Desigualdade de renda e desigualdade educacional
Uma das consequências sociais da concentração de renda se manifesta na educação recebida por uma pessoa. No Brasil, na ausência de um sistema educacional igualitário, público e de boa qualidade, especialmente na educação básica, a educação formal recebida por uma criança ou um jovem é quase totalmente dependente de sua condição econômica e social. Assim, entre os 20% mais pobres, a conclusão do ensino fundamental é rara exceção e a regra é deixar o sistema educacional antes dos 8 ou 9 anos obrigatórios. No grupo formado pelos 20% mais ricos, a conclusão do ensino superior é a regra e apenas entre os 10% mais ricos um jovem tem chance significativa de concluir um curso superior de boa qualidade.
A conclusão que decorre é óbvia. Como a renda de uma pessoa depende fortemente de seu preparo escolar e educacional, na medida em que nosso sistema educacional é, hoje, muito desigual, ele acaba por contribuir para reproduzir, no futuro, a atual desigualdade na distribuição de renda, formando um círculo vicioso muito perverso.

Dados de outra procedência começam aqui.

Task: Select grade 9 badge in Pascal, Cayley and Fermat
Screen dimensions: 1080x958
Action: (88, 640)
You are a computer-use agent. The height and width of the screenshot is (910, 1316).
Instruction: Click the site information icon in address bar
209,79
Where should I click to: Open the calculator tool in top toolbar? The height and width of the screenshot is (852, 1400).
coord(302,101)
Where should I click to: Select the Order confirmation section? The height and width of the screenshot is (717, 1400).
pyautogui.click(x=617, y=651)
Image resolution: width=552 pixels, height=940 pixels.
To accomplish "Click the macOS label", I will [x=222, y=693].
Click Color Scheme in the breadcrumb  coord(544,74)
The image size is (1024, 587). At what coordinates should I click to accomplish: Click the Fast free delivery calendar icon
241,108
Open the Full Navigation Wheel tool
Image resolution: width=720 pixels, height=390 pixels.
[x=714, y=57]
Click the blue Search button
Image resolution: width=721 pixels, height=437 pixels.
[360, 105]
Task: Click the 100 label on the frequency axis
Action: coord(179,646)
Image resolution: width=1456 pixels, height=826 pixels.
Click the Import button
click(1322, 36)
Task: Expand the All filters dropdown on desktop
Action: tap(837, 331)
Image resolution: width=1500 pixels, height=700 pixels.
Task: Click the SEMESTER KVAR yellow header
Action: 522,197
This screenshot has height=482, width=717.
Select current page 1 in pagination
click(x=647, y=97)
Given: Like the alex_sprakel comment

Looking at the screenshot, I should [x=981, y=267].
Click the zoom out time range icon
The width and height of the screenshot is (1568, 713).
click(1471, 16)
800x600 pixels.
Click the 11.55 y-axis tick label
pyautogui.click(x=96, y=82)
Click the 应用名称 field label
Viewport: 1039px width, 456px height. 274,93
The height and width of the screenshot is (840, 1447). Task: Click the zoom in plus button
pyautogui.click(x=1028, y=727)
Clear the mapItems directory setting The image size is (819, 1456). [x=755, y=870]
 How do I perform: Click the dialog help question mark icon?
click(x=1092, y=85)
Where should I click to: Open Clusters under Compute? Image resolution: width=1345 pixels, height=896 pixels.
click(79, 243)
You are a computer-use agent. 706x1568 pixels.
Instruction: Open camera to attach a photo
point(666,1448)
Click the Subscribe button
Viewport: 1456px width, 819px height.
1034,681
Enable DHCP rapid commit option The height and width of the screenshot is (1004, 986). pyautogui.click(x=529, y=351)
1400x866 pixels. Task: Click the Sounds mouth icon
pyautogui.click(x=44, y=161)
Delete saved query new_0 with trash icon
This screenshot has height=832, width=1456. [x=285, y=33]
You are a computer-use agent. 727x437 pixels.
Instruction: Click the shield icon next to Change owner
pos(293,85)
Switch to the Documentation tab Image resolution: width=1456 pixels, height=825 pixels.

Se quisermos que as próximas gerações vivam em um país menos desigual, precisamos, hoje, de políticas de impostos (sobre heranças, patrimônio, renda e consumo de bens supérfluos e de luxo), políticas relativas às propriedades, tanto urbanas como rurais, políticas de investimentos no setor produtivo que respondam às necessidades regionais e locais, políticas de transferência direta de renda, entre diversas outras. Mas precisamos, também, construir um sistema educacional igualitário, democrático no acesso e na permanência, que considere as necessidades, as possibilidades e as vocações das diferentes regiões e que vise a formação dos profissionais necessários para promover o desenvolvimento social e o crescimento econômico do país.
Notas:

1) Human development Report, 2007/2008, acessado em março/2016
2) (2) The world Factbook, CIA, https://www.cia.gov/library/publications/the-world-factbook/fields/2047.html, site consultado em março/2016
3) Banco Mundial, http://data.worldbank.org/indicator/SI.POV.GINI/
4) IPEADATA, site consultado em março/2016
5) ONU: Human Development Report 2007/2008 
6) Fitting Lorenz Curves, O. Helene, Econ. Lett. 108 (2010), p. 153),
7) Canada’s Rich and Poor Moving in Opposite Directions, David A. Green and Kevin Milligan, Canadian Centre for Policy Alternatives, 2007
8) É necessário observar que uma redução na participação na renda nacional não significa, necessariamente, redução de renda ou de poder aquisitivo. Por exemplo, entre 2004 e 2009, segundo informações disponíveis no sítio do IPEADATA, os 20% mais ricos tiveram sua participação na renda nacional (medida em termos de renda domiciliar per capita) reduzida de 61,3% para 58,7%; entretanto, a renda média deflacionada aumentou em 22%. No mesmo período, os 20% mais pobres tiveram sua participação aumentada de 2,8% para 3,1%, correspondendo a um aumento do poder aquisitivo de 44%. 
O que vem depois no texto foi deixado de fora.